### Exercise details
Reproduce every one of the items below word for word, leaving out the pictures.

___ Input ___

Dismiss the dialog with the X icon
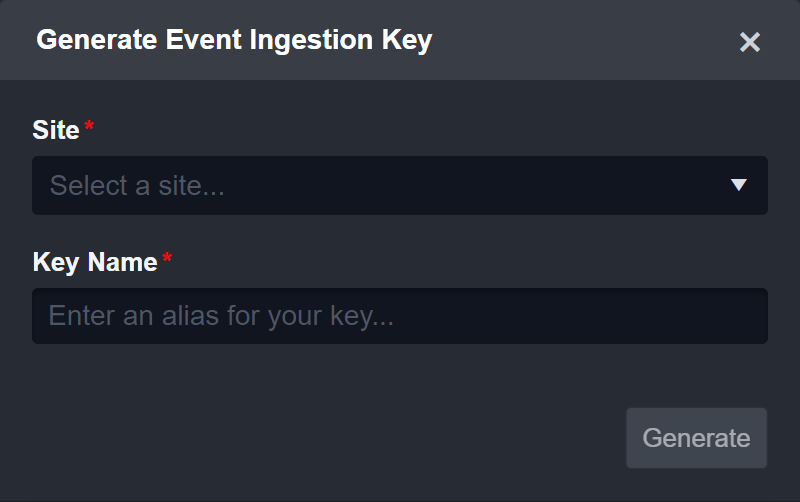The height and width of the screenshot is (502, 800). 750,42
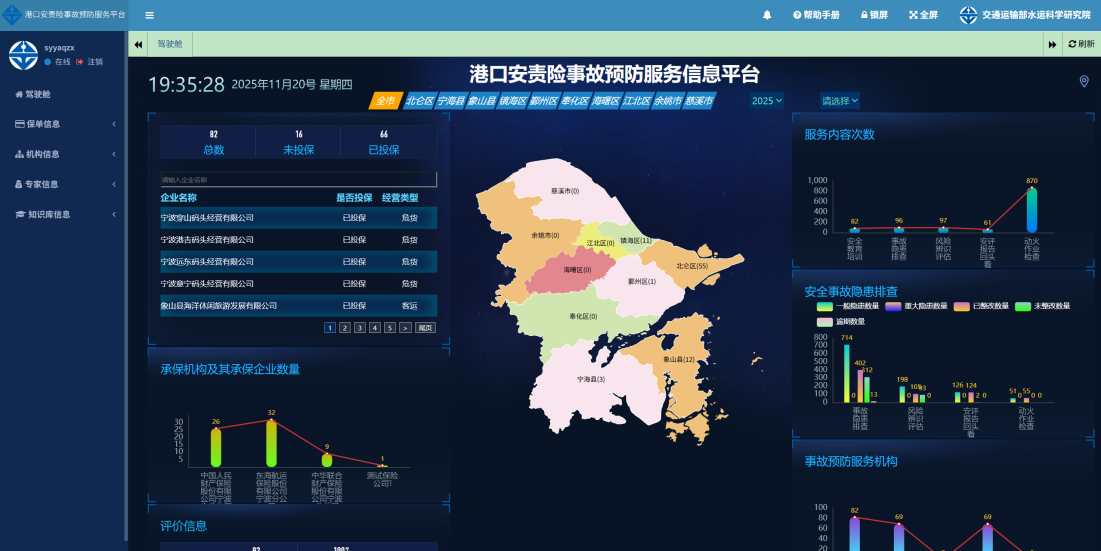Screen dimensions: 1101x551
Task: Go to the 尾页 last page
Action: pos(425,327)

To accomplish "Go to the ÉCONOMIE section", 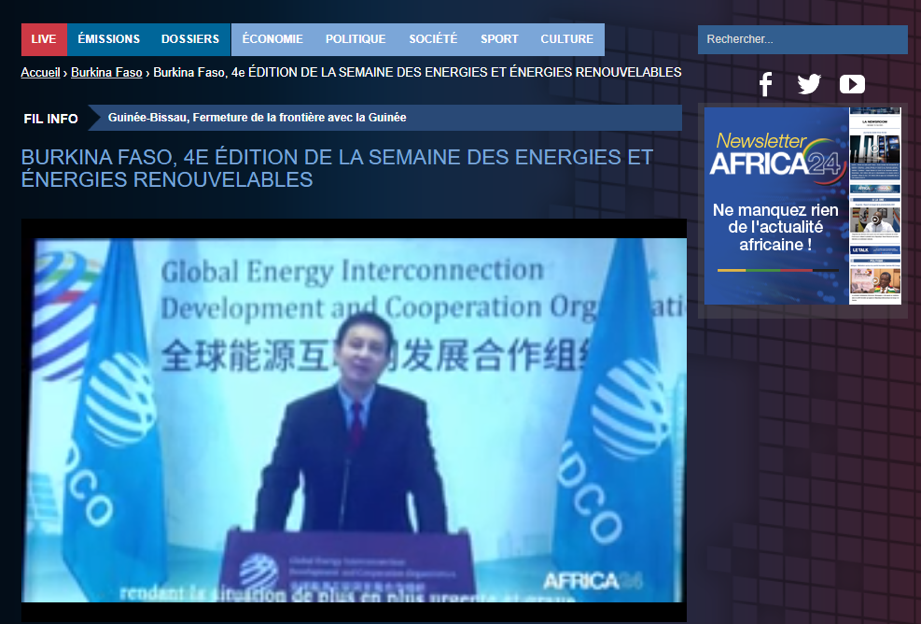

___

### Task solution
Dismiss the dialog with the X icon
The height and width of the screenshot is (502, 800). 750,42
Screen dimensions: 1101x551
Task: Go to the 尾页 last page
Action: pos(425,327)

To accomplish "Go to the ÉCONOMIE section", 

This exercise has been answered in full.